• Goal
According to the forum post about infusing oil, what was used to warm the oil for the second batch instead of the stove?

------ Excerpt provided ------

# Heat needed to infuse thc into oil?



## HerbalRemedy (Nov 10, 2009)

A couple of nights ago I made some pot brownies. I used 7 grams for a 1/2 cup of oil. I heated the oil over the stove for about an hour or two. The aroma was very intense. I accidently burned the weed but I made the brownies anyway. I cut ten equal squares and ate two. As I said in my other thread. I was BLOWN out my mind. We all thought it was too intense so we decided to use 7 grams in a cup and half of oil. This time instead of cooking over a stove we poured the contents into a mason jar and placed it on a candle warmer. The oil was really warm but never hot. It had an aroma but nothing like the other night. We had to open all the windows and doors because of the smell. The oil sat on the warmer over night. Tonight we decided to make a batch of brownies. They damn sure tasted better but I ended up eating 4 and didn't feel a thing. I'm trying to figure out if we didn't use enough weed or if I needed to heat the oil higher to properly infuse the thc. Thoughts?

------ Data listing ------

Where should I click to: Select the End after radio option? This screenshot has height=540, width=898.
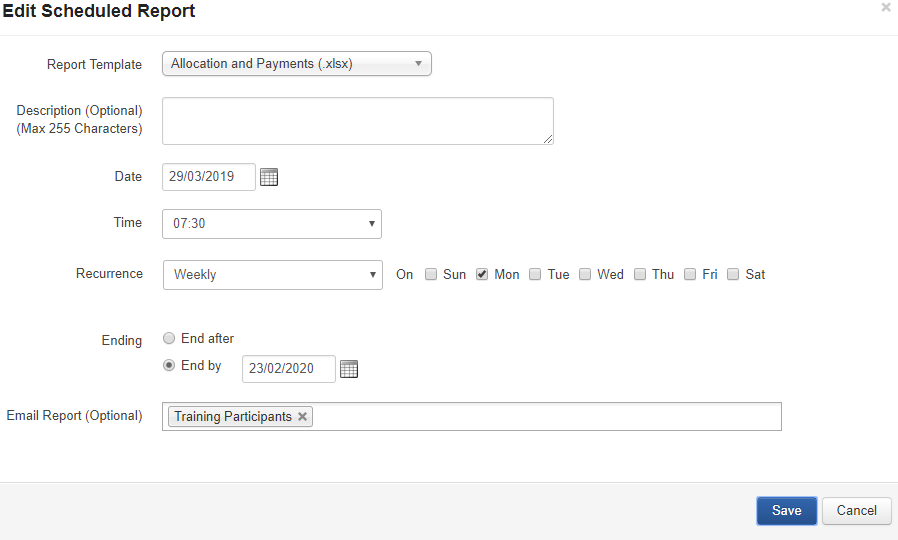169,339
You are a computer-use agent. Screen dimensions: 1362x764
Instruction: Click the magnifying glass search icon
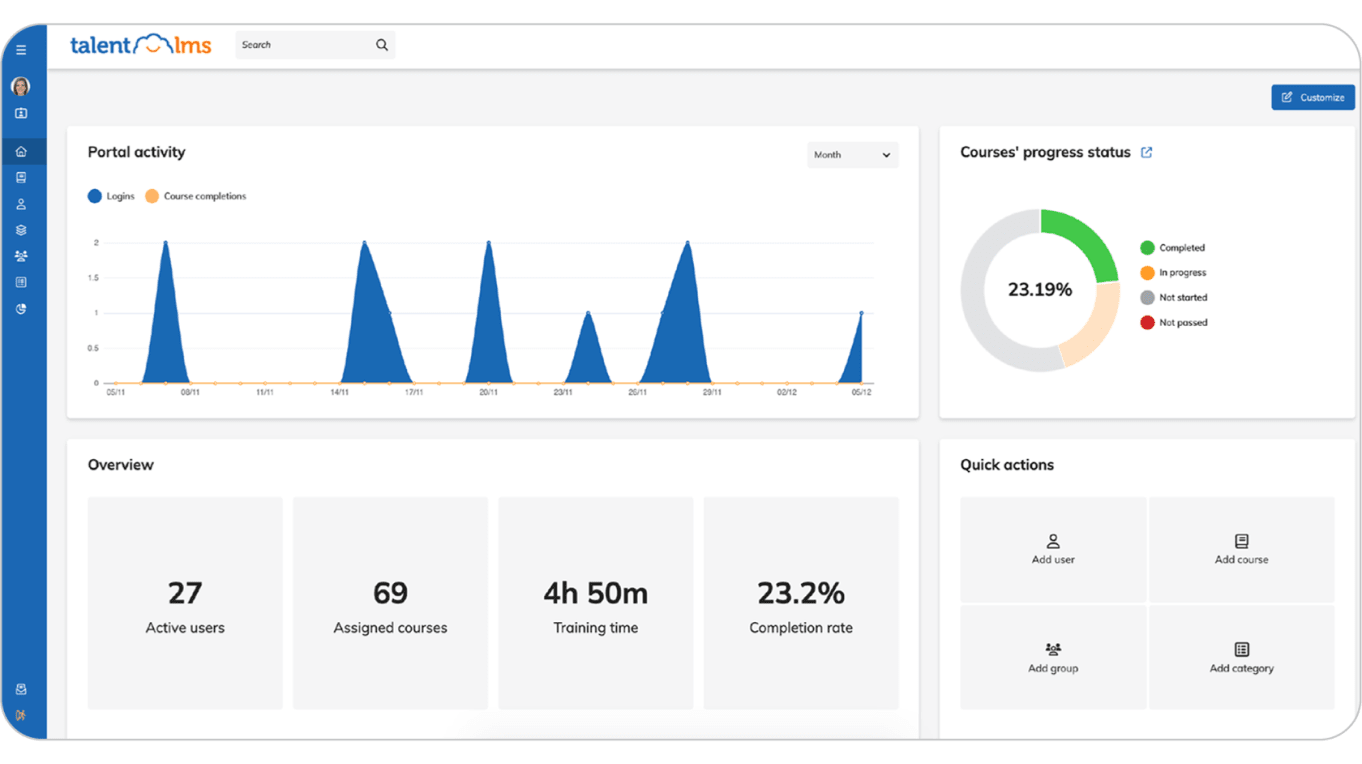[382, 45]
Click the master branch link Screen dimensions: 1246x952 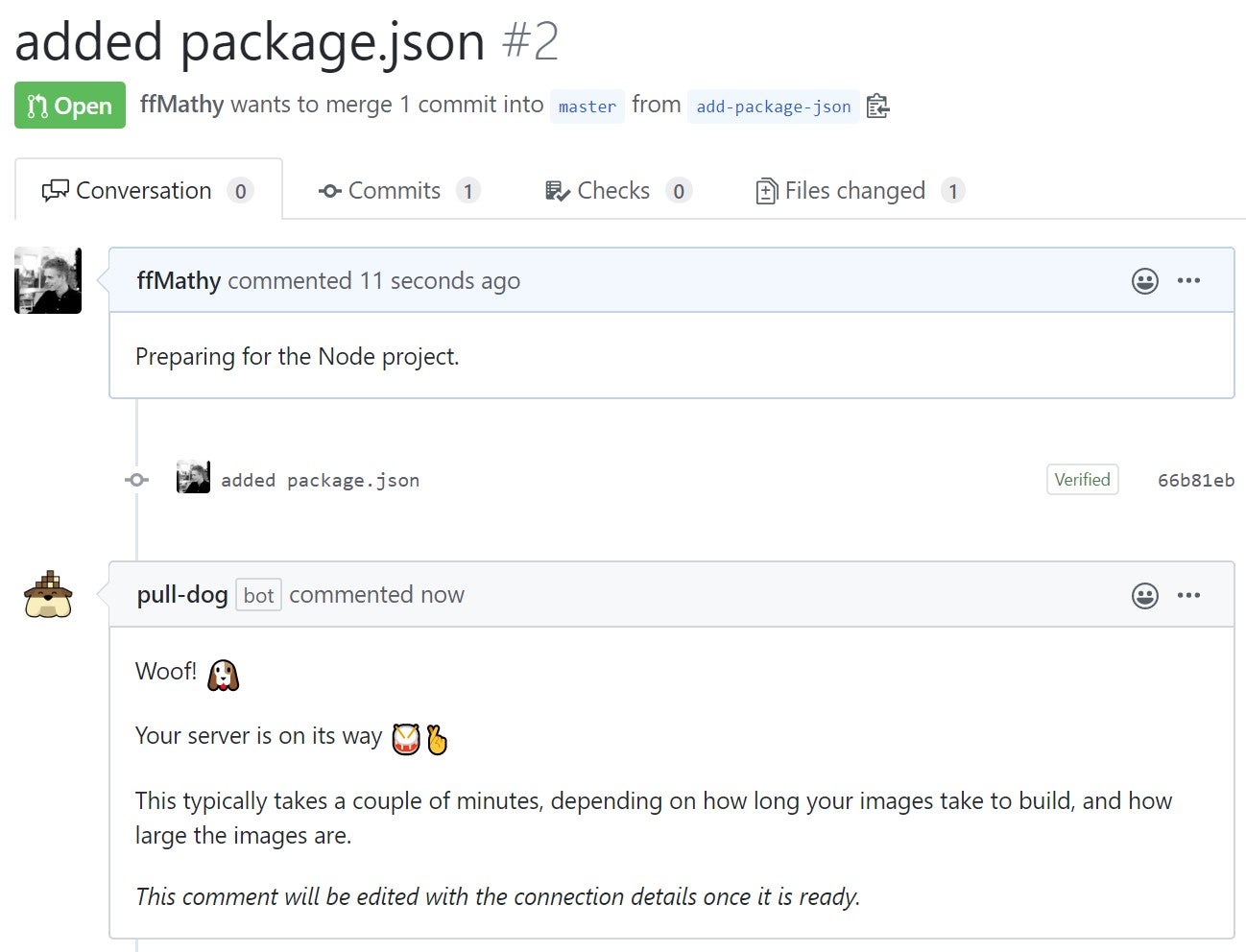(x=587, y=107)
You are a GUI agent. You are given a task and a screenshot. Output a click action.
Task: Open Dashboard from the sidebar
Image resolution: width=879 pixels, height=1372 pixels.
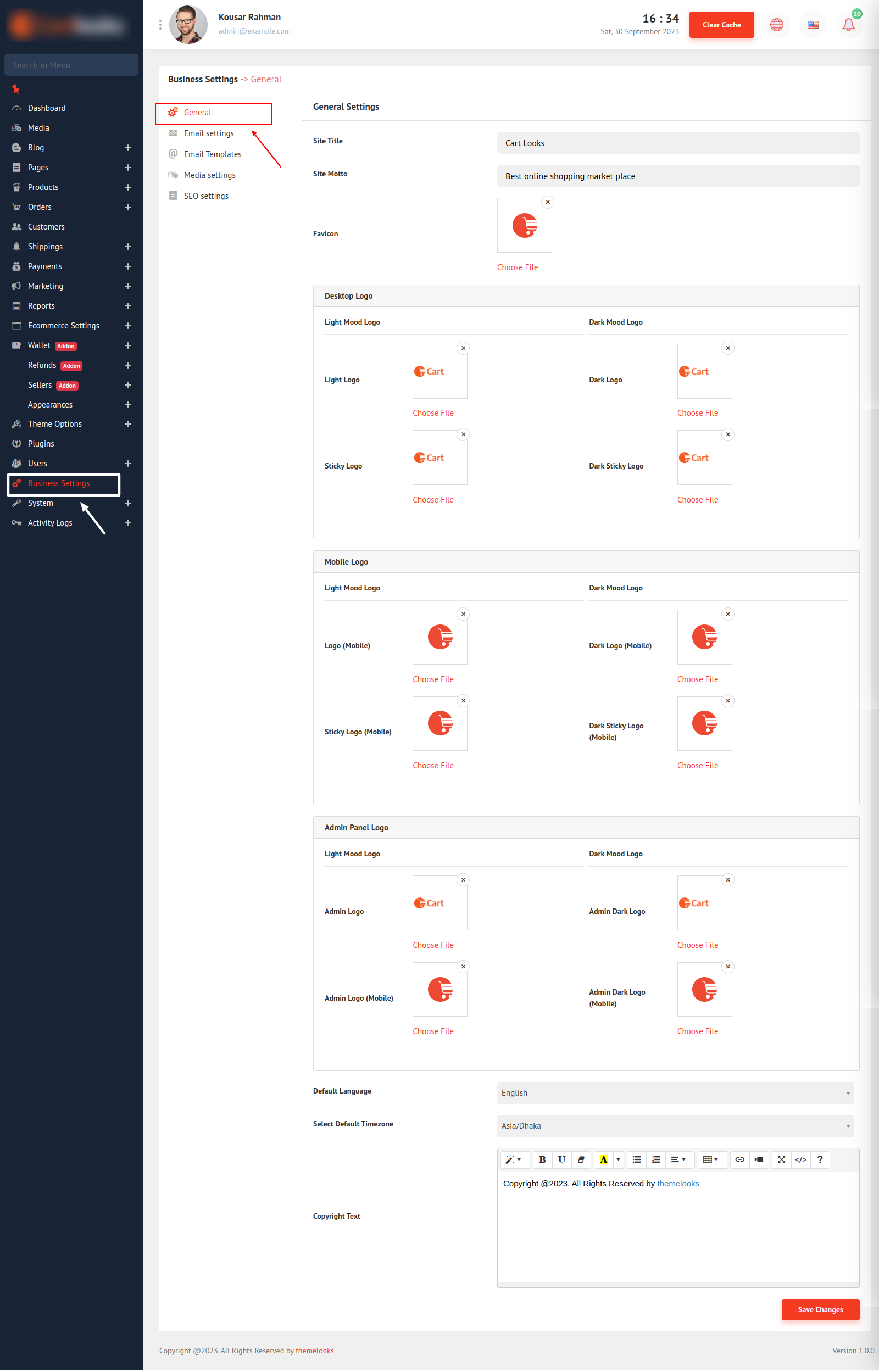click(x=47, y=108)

------

• Result of the exercise
A mason jar placed on a candle warmer.